PhD students who are funded by the Medical Research Council are invited to write about why their research matters. Immune therapies for cancer, Scotland's drug-related death rate and the neglected tropical disease schistosomiasis were some of the topics that made the cut. The high quality of the entries made it difficult to judge. Emily said she was thrilled to have won the prize.

emily cornish

Emily Cornish. Photograph: Joel Knight

Amy gave birth in the middle of the night. Everyone in the operating theatre was holding their breath as he cried. I was standing in a corner holding a bucket of ice and waiting to collect the baby's body parts. The stakes were really high. Two of baby William's sisters were stillborn because of a disorder in the uterus.

The majority of obstetricians don't know of CHI. It is a rare condition that affects one in 2,000 pregnant women and can only be diagnosed after the baby is born. My PhD goal is to find the cause of this disease.

In a healthy pregnant woman, the mother's blood flows through a channel called the intervillous space, where it comes into contact with tree-like branching structures known as placental villi. This is where the vital exchange of gases and vitamins takes place. In CHI, the channel gets blocked with maternal immune cells, which can lead to serious consequences for the baby. Some babies have to be delivered several months early by emergency caesarean to have a chance of survival, as only half of these pregnancies result in live births.

Women who are fit and well are more likely to be affected by Chi. Couples hoping to have a baby are devastated by it. Eight times out of 10, CHI will recur in a subsequent pregnant woman.

For most parents a stillbirth is not likely to happen again. CHI is different in this location. After her second daughter was stillborn, Amy experienced a double grief, not only for the loss of Grace, but also for the loss of the future and the family she had envisioned. These subsequent pregnancies require close monitoring because there are no tests that can reliably predict the return of CHI. Many women will have scans every fortnight in order to suppress their fear as they return to the same departments where their previous losses were diagnosed.

It is not known what caused CHI. When you look at a placenta through a microscope, you can see that it is very similar to a rejection of a transplant. My hypothesis is that mothers attack the developing placenta. There is an increase of maternal immune cells. When couples affected by CHI have their own eggs and sperm and transfer the embryo into a surrogate, the pregnancy progresses normally with no signs of CHI. The problem comes from the mother's immune system.

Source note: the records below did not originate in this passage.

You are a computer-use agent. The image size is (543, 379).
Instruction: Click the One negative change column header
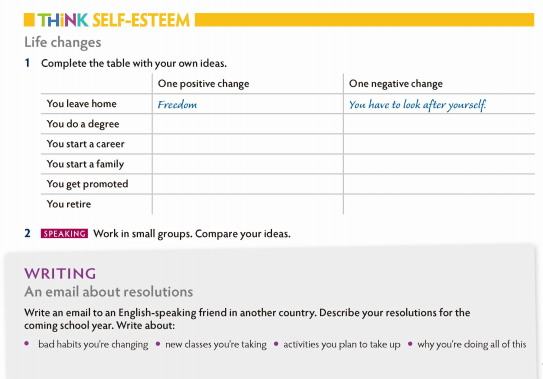[x=395, y=84]
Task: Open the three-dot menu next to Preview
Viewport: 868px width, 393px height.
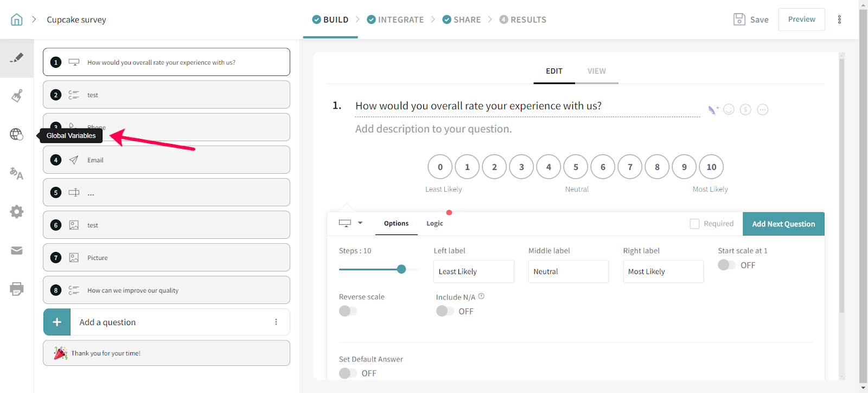Action: click(839, 20)
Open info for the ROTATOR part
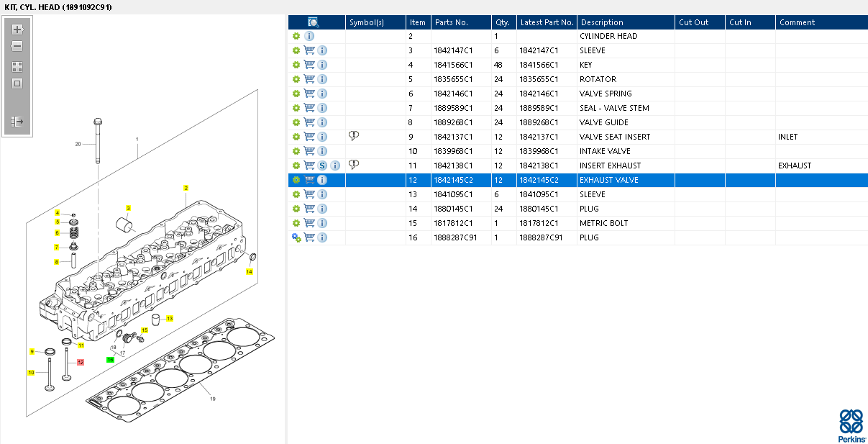Image resolution: width=868 pixels, height=444 pixels. tap(322, 79)
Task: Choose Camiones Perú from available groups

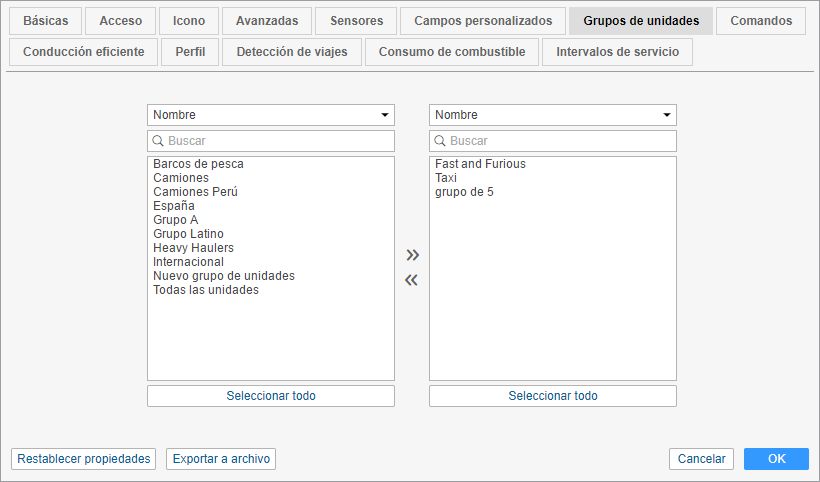Action: coord(195,192)
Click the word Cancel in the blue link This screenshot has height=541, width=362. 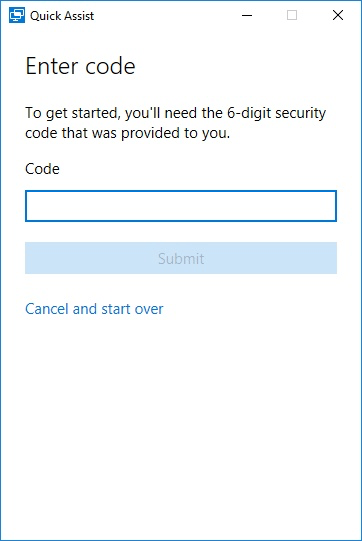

It was difficult to design a research study focusing on CHI when the disease is so rare. I was saved by a woman and a group on the internet.

Four sons were lost to CHI in a three year period. She became determined to raise the profile of the disease after she learned to live without her children. She helps to run a Facebook support group for women who have been affected by CHI. The group is a great place for parents to come to terms with their diagnoses.

Finding a miracle cure is unrealistic, but my vision is to make concrete advances in our understanding of this disease

Thanks to the group of women, I have been able to get more than 30 women to join my study. I collect blood and placental samples from them to look for immune cells that could be related to their pregnancies. I look for variations in their genetic code to see if they're more likely to become a CHI patient.

I have shown that women with CHI react differently to placental proteins when compared to women who have had uncomplicated pregnancies. My next challenge is to figure out what causes this reaction and how it leads to the destruction of the placental tissue. This knowledge can be used to develop new, targeted treatments that can prevent recurrence.

The team is working on the last question. When she lost her children 10 years ago, she decided to have children of her own. Over the last few months we have become cautiously optimistic about a new treatment protocol that involves suppressing the mother's immune system during pregnancies. We drew on the similarities between rejected transplants and CHI placentas. People with organ transplants take the same treatment to stop their bodies rejecting the organ. Regular blood tests and close vigilance are required for early signs of potentially dangerous side-effects. Most of the women we've treated have gone home with a baby.

These treatments are guesses until we discover the cause of CHI. Nine months into my PhD, I am aware that finding a miracle cure is not realistic. I want to make concrete advances in our understanding of CHI so that future treatments can be tailored to the exact defect in women's immune systems.

She felt like she had been kicked out of the motherhood club after losing her daughters. She decided to take the gamble because she didn't want to lose another baby and she also didn't want to get pregnant with a lot of medication. During her pregnancies with William, Amy injected herself with a blood thinner at least 200 times. She traveled to the hospital on commuter trains and had blood tests almost every week because of the Covid visiting policy.

The courage and determination of the women who embark on this regime is inspiring. The women who have experienced it are very motivated and want to educate us. Spending my evenings crouching in an operating theatre with an ice bucket is worth it if my research can help affected families.